Munger noted that a lot of spreadsheets and fancy math can lead to false precision and worse decisions. He allowed, “They teach the fancy math in business schools because…well, they gotta do something.”
Buffett added that this false precision only arises with very high IQs. You only need an IQ of 120 or so to be a good investor. In fact, he suggested, if you have a high IQ, keep your 120 and sell the rest. Higher math can lead you astray.
The best protection against inflation, according to Buffett, is your own earning power. If you constantly increase your earning power, you’ll be sure to get your share of the economic pie.
Buffett repeated his old mantra that successful investing requires the right temperament – to be greedy when others are fearful. If you get scared yourself, then you won’t make a lot of money in securities.
Buffett also shared some of his classic bits of wisdom about growing wealth. Spend less than what you make. Know and stay within your circle of competence. The only businesses that matter are the ones you put your money in. Keep learning over time. Don’t lose. Insist on a margin of safety.

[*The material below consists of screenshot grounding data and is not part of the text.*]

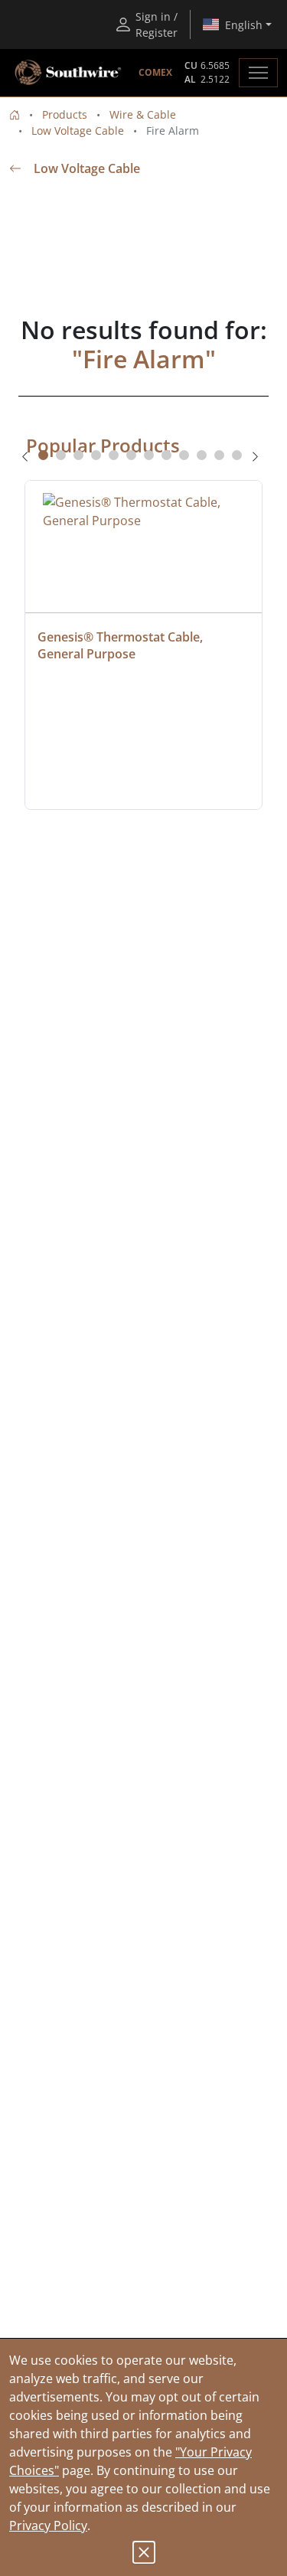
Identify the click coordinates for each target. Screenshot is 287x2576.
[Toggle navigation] (258, 72)
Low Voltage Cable (77, 130)
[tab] (43, 455)
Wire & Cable (142, 114)
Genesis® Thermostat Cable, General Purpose (122, 645)
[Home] (14, 114)
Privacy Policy (48, 2525)
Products (64, 114)
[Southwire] (69, 72)
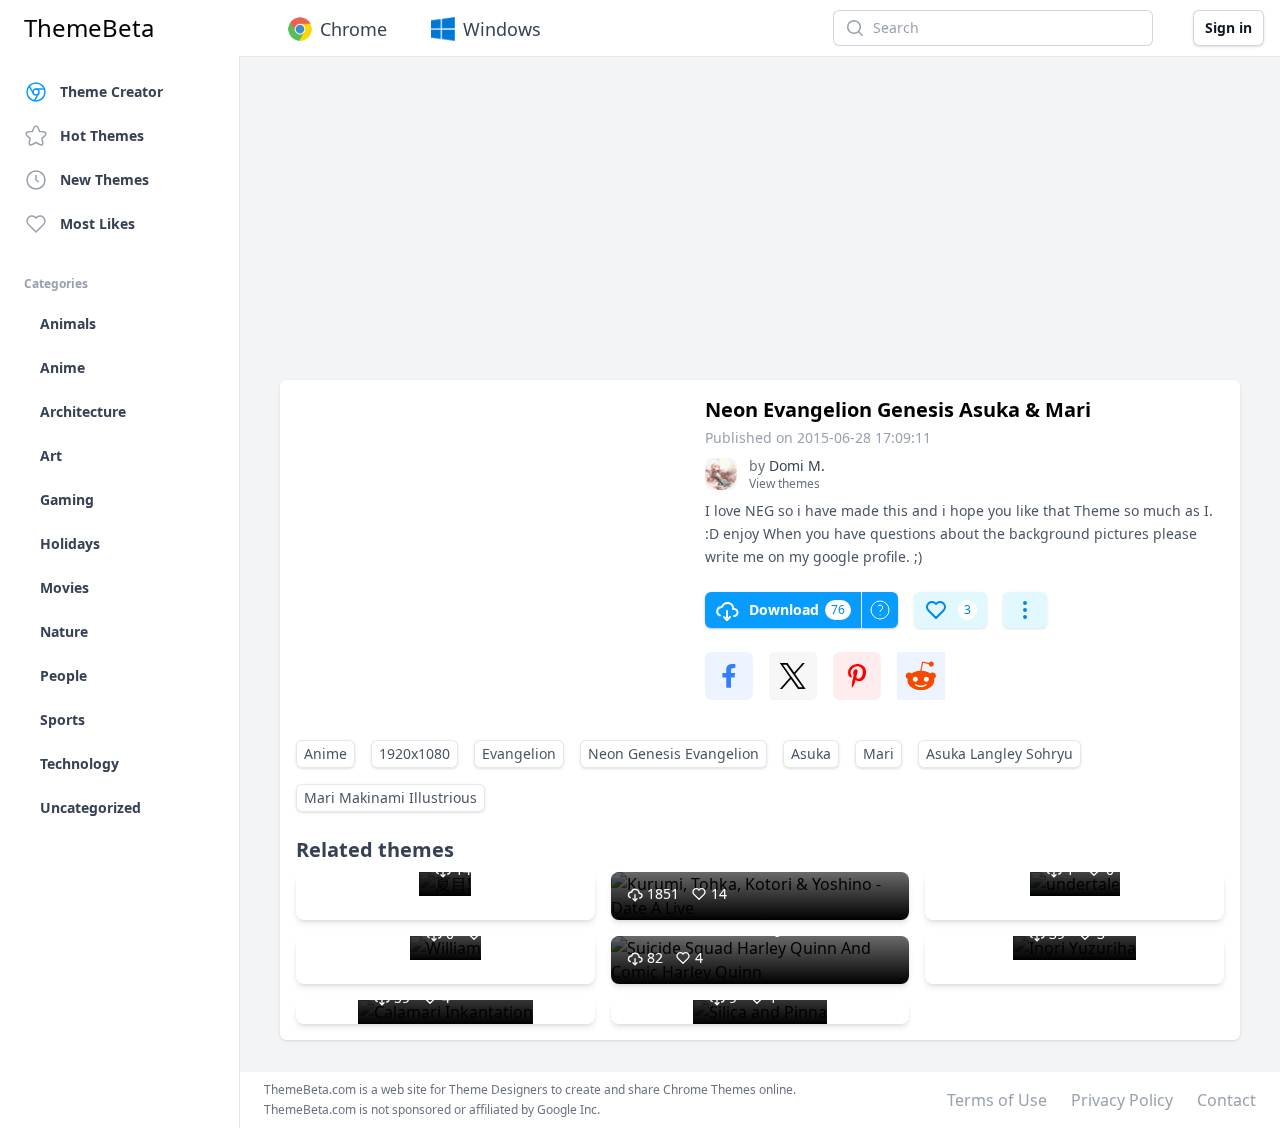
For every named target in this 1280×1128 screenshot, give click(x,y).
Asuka (811, 753)
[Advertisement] (760, 228)
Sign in (1228, 27)
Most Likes (97, 223)
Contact (1226, 1100)
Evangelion (519, 753)
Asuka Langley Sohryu (999, 753)
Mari (878, 753)
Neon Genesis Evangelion (673, 753)
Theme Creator (111, 91)
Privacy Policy (1122, 1100)
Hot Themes (102, 135)
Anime (325, 753)
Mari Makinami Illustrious (390, 797)
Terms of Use (997, 1100)
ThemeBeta (89, 28)
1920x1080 (414, 753)
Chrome (353, 29)
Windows (502, 29)
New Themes (104, 179)
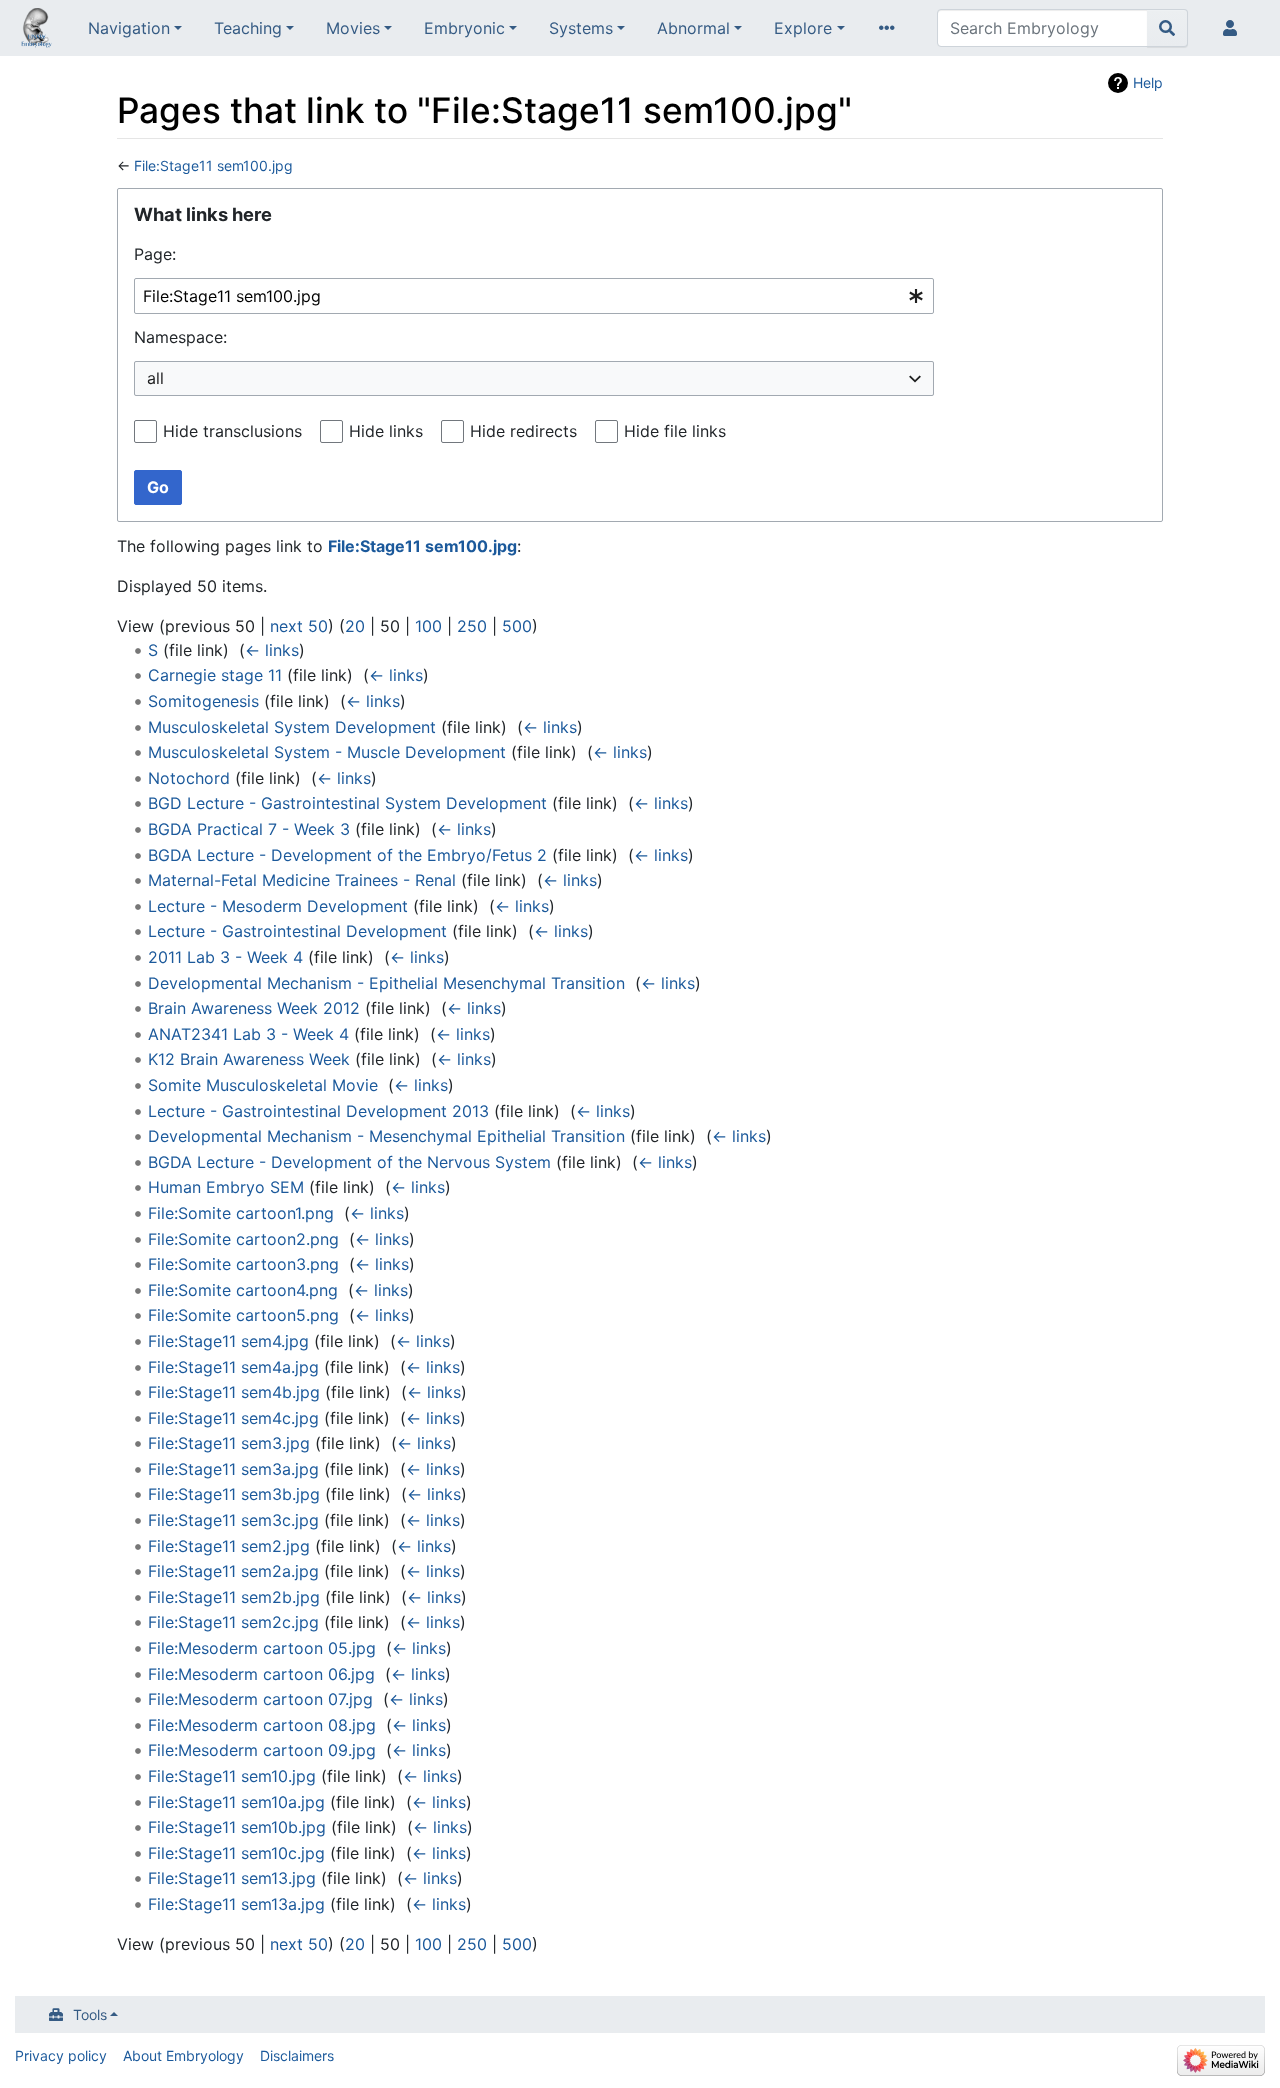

Gold, for example. Buffett reprised his gold thought experiment, where if you took all the gold in the world, you could make a 67-foot cube weighing 175,000 metric tons. You could then get a ladder and sit on top of it, fondle it, polish it. But that cube isn’t going to do anything. You are simply betting someone will buy it higher.
Buffett joked that $100 billion of gold is produced annually, much of it taken out of the ground in South Africa to be shipped to the New York Fed, where it will be put back into the ground.
Buffett: “A full wallet is like a full bladder. One could get the urge very quickly to pee it away.”